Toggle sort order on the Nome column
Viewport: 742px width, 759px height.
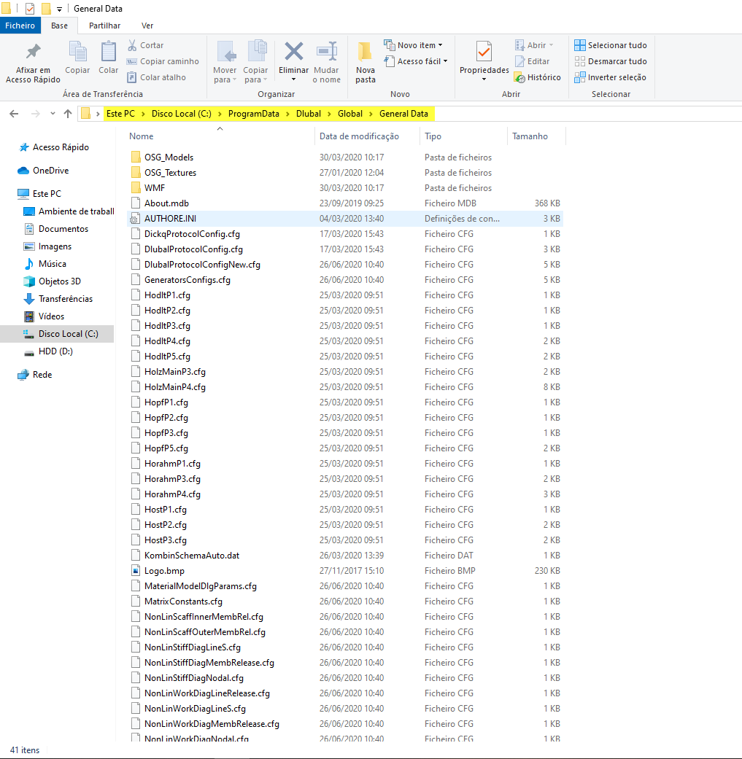tap(141, 136)
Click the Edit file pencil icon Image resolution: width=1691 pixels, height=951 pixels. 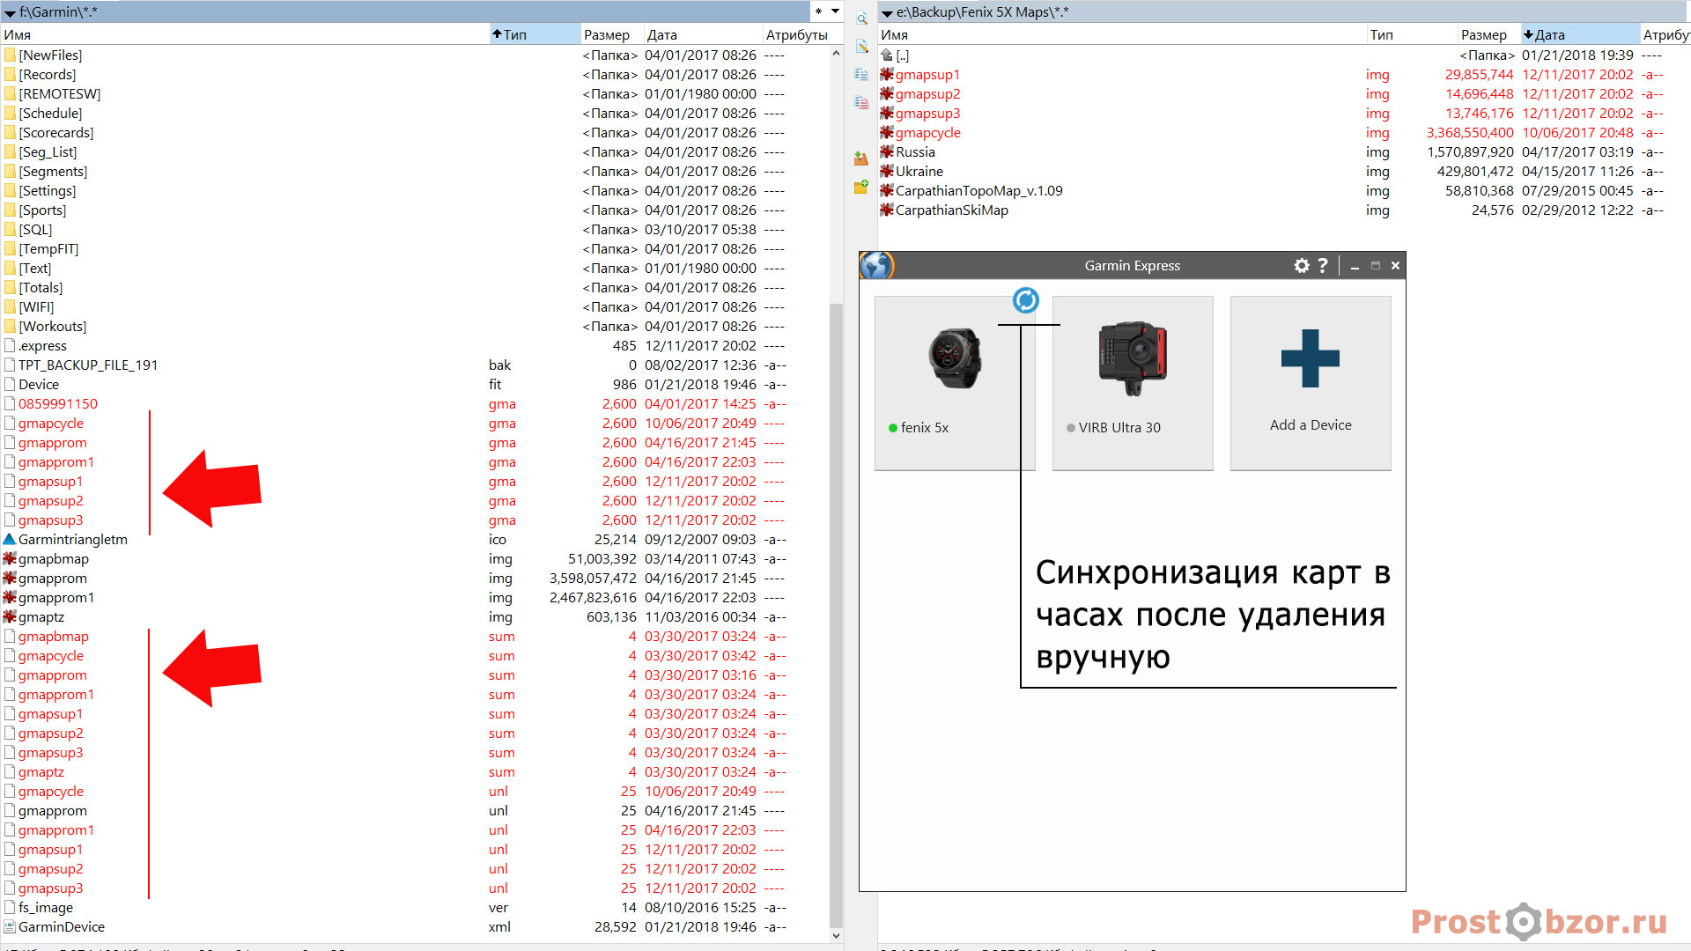pos(861,47)
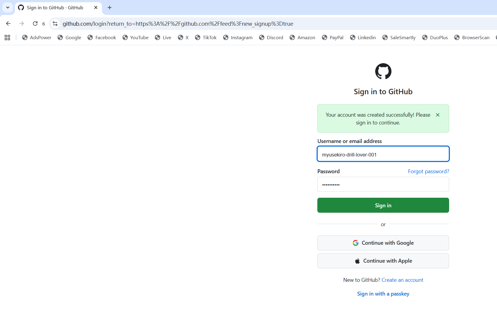Close the Sign in to GitHub tab
The height and width of the screenshot is (312, 497).
[96, 7]
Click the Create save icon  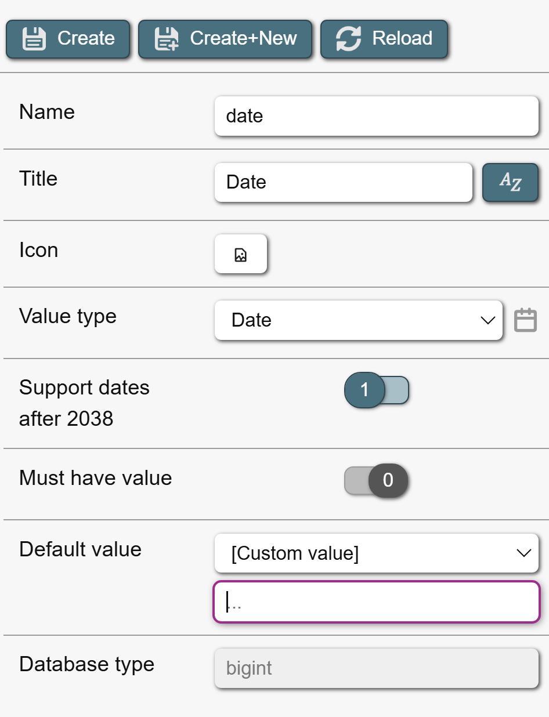(x=34, y=39)
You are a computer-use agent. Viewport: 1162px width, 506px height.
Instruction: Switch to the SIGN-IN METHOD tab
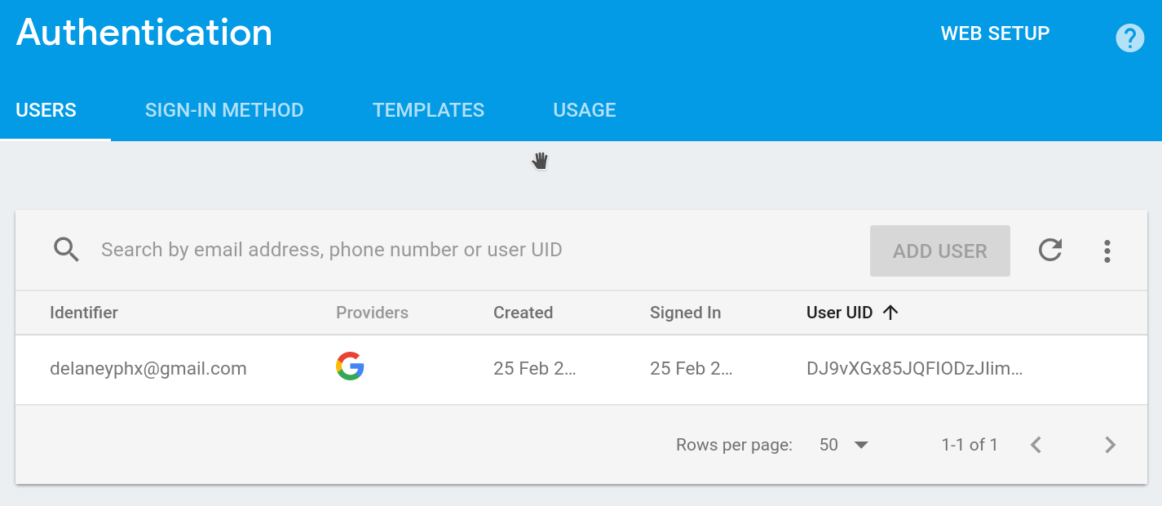point(224,109)
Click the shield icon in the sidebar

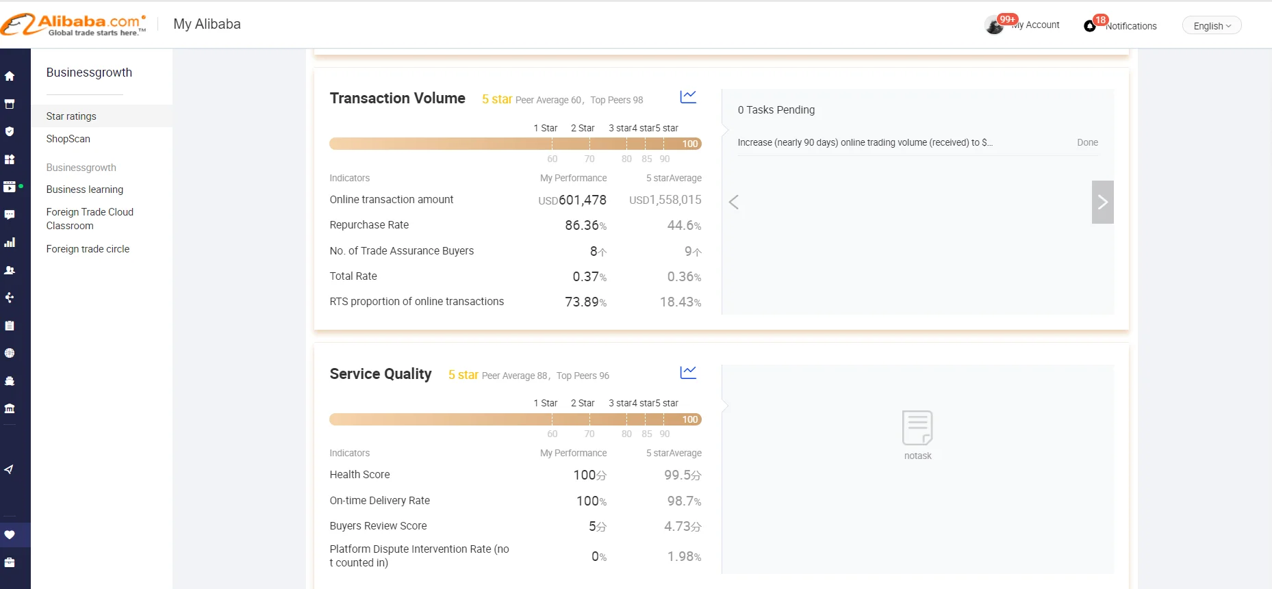10,131
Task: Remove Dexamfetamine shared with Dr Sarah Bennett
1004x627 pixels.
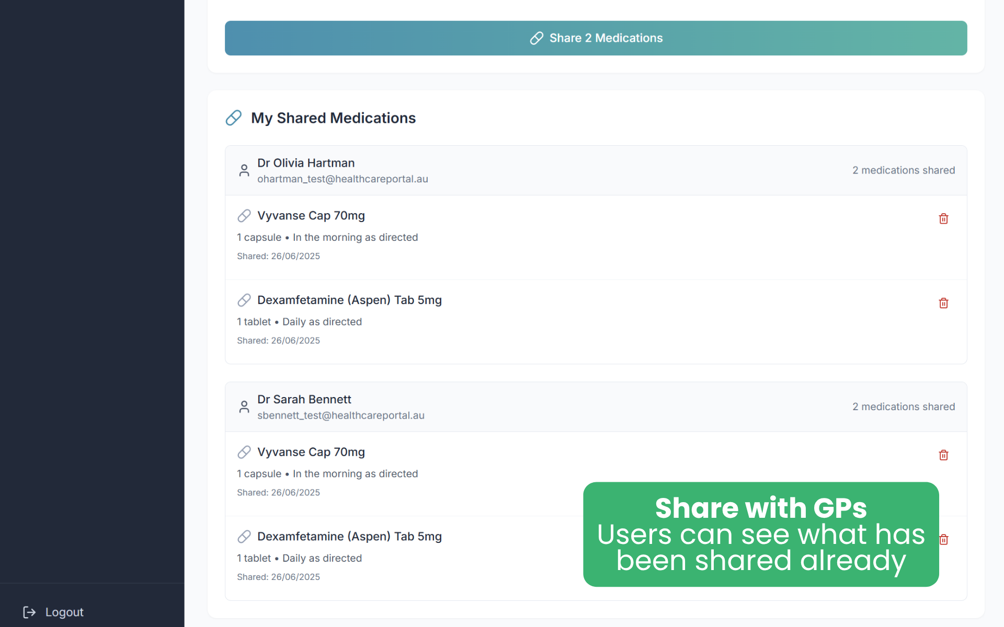Action: (944, 540)
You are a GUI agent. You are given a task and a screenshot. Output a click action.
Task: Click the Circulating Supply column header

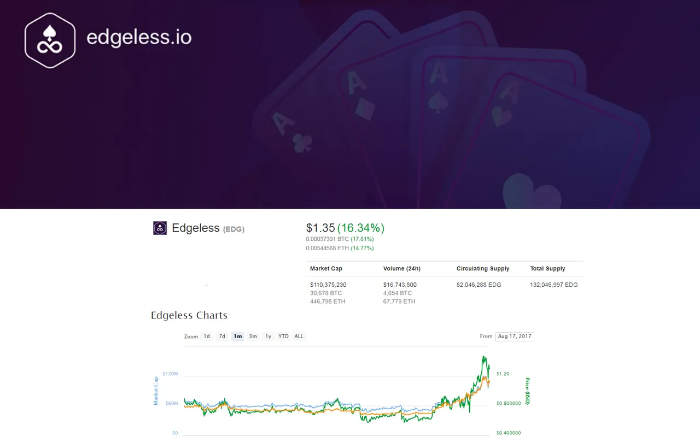[483, 269]
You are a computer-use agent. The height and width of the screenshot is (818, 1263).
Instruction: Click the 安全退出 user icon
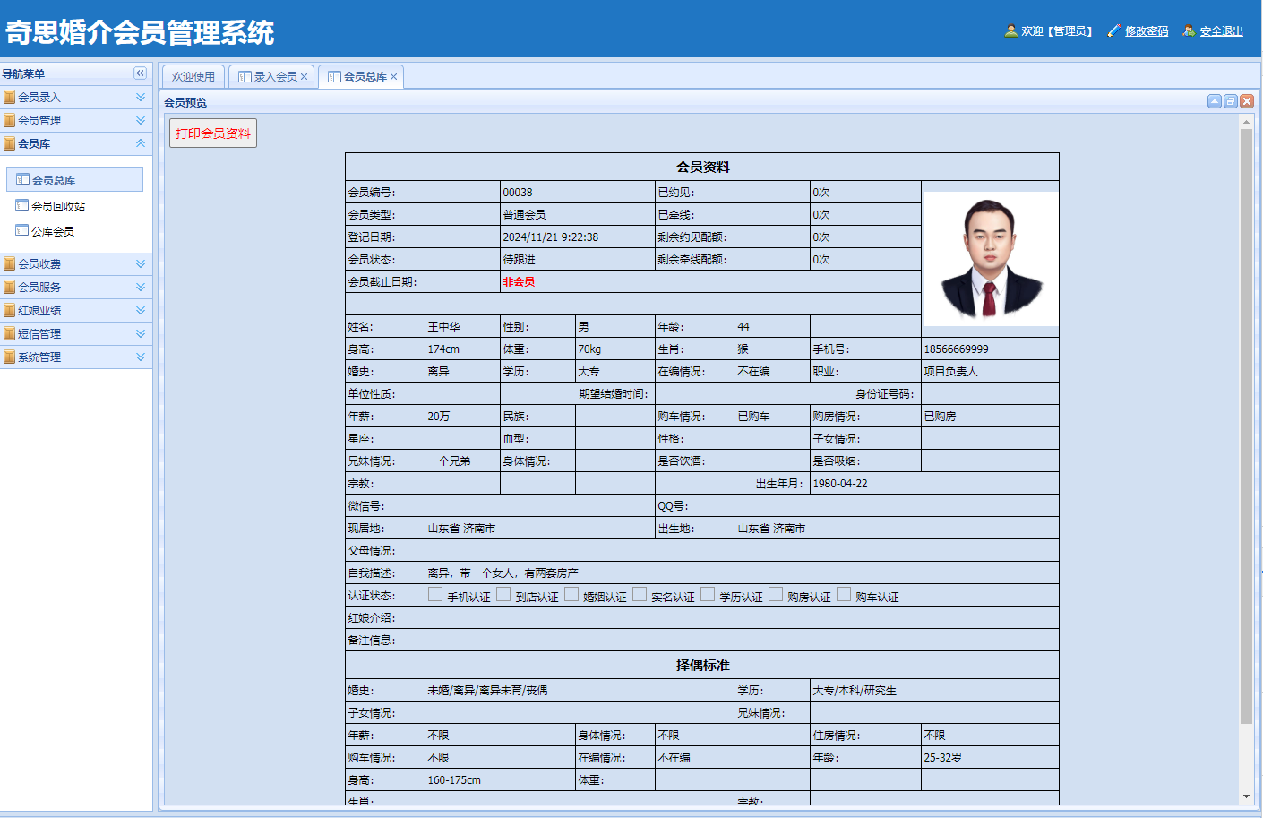pyautogui.click(x=1189, y=30)
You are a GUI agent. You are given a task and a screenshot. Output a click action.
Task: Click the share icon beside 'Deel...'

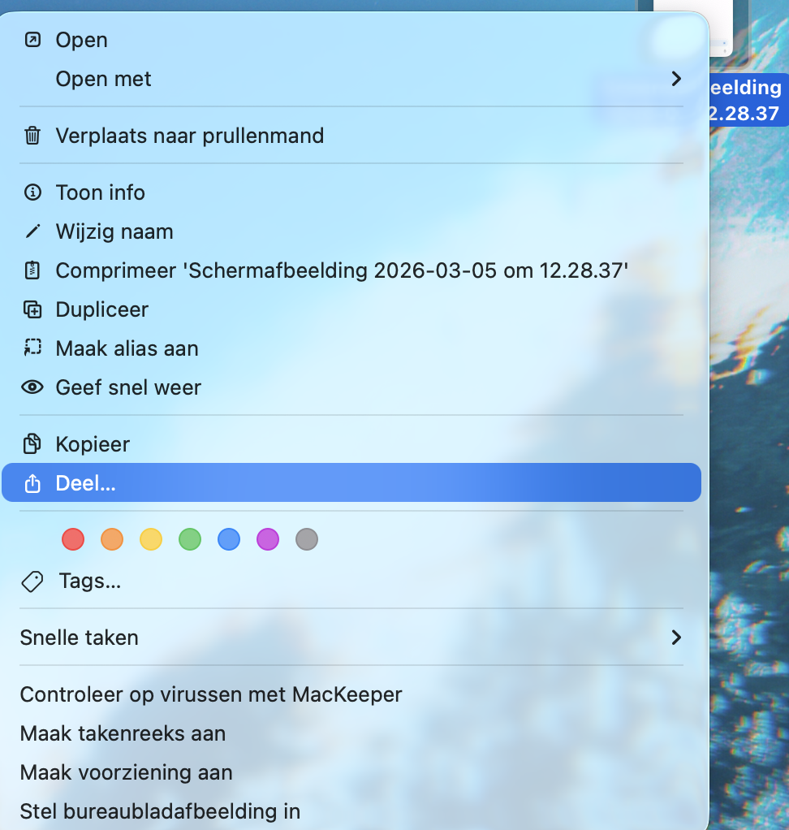coord(32,483)
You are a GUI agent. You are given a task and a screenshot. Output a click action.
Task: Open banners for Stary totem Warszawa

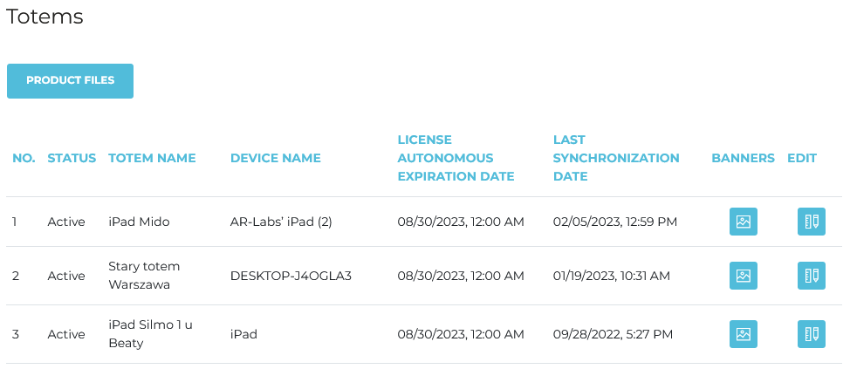pos(743,276)
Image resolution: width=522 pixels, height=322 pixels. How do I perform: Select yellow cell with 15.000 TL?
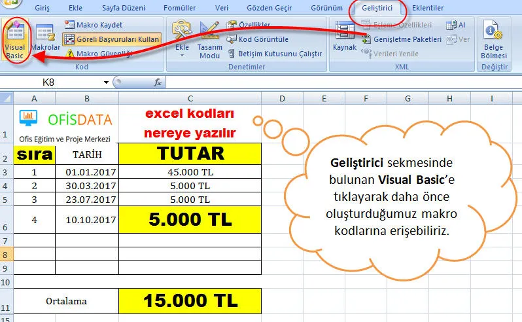190,301
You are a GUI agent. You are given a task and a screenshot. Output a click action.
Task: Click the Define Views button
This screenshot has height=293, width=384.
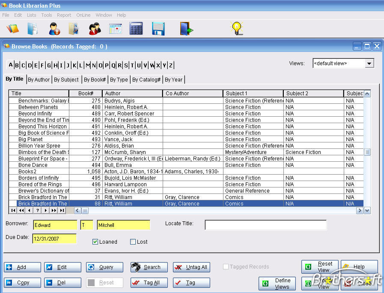coord(277,284)
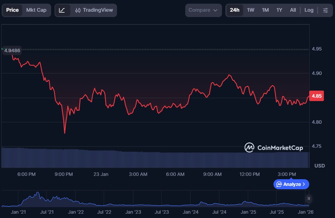335x218 pixels.
Task: Show the All time range
Action: [293, 10]
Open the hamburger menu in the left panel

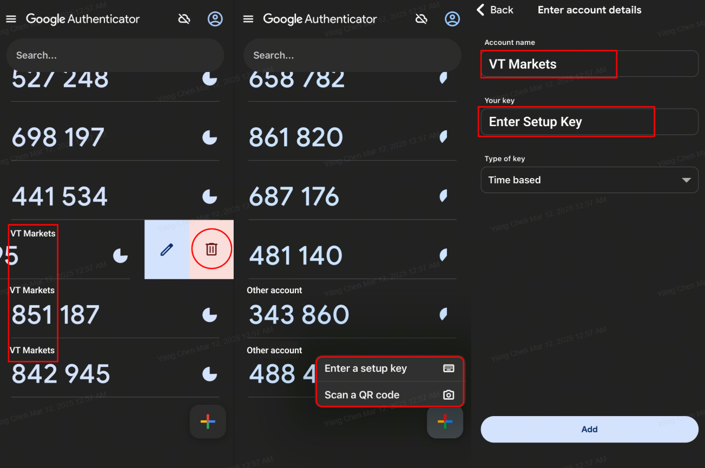(11, 19)
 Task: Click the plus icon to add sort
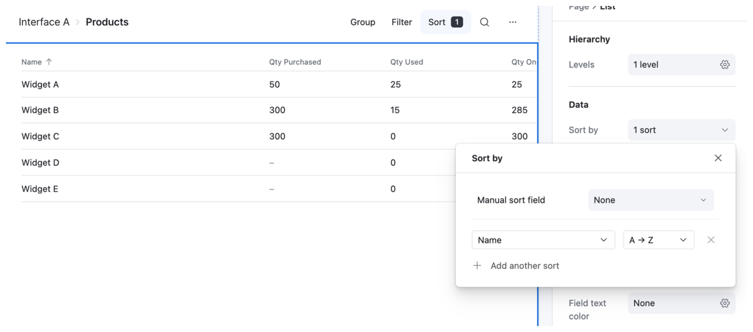coord(477,266)
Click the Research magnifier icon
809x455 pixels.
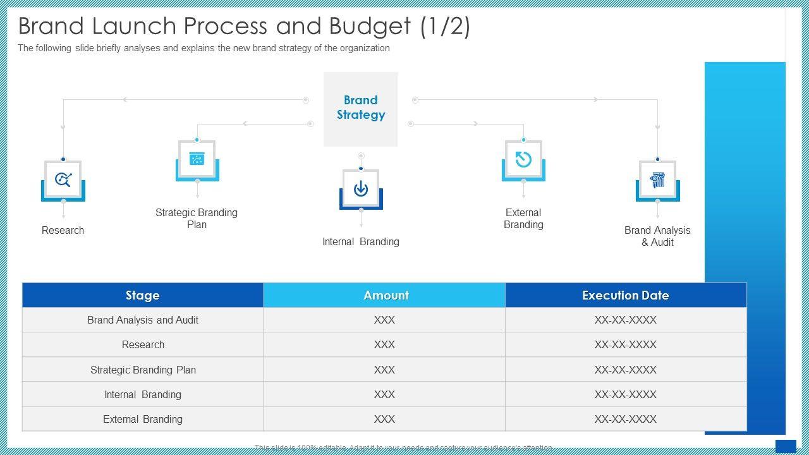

■ ■ ■ ■ ■

## YOUR OBJECTIVE
Rewrite the data between the line holding "Task: Click the plus icon to add sort" and the end of the data, inclusive, including every request line. Multiply each coordinate in the answers by 0.75 and round it to a whole number, with halves going up. Leave the pictures out of your answer.

## THE REPLY
 Task: Click the plus icon to add sort
coord(358,200)
Click the Research magnifier icon
809x455 pixels.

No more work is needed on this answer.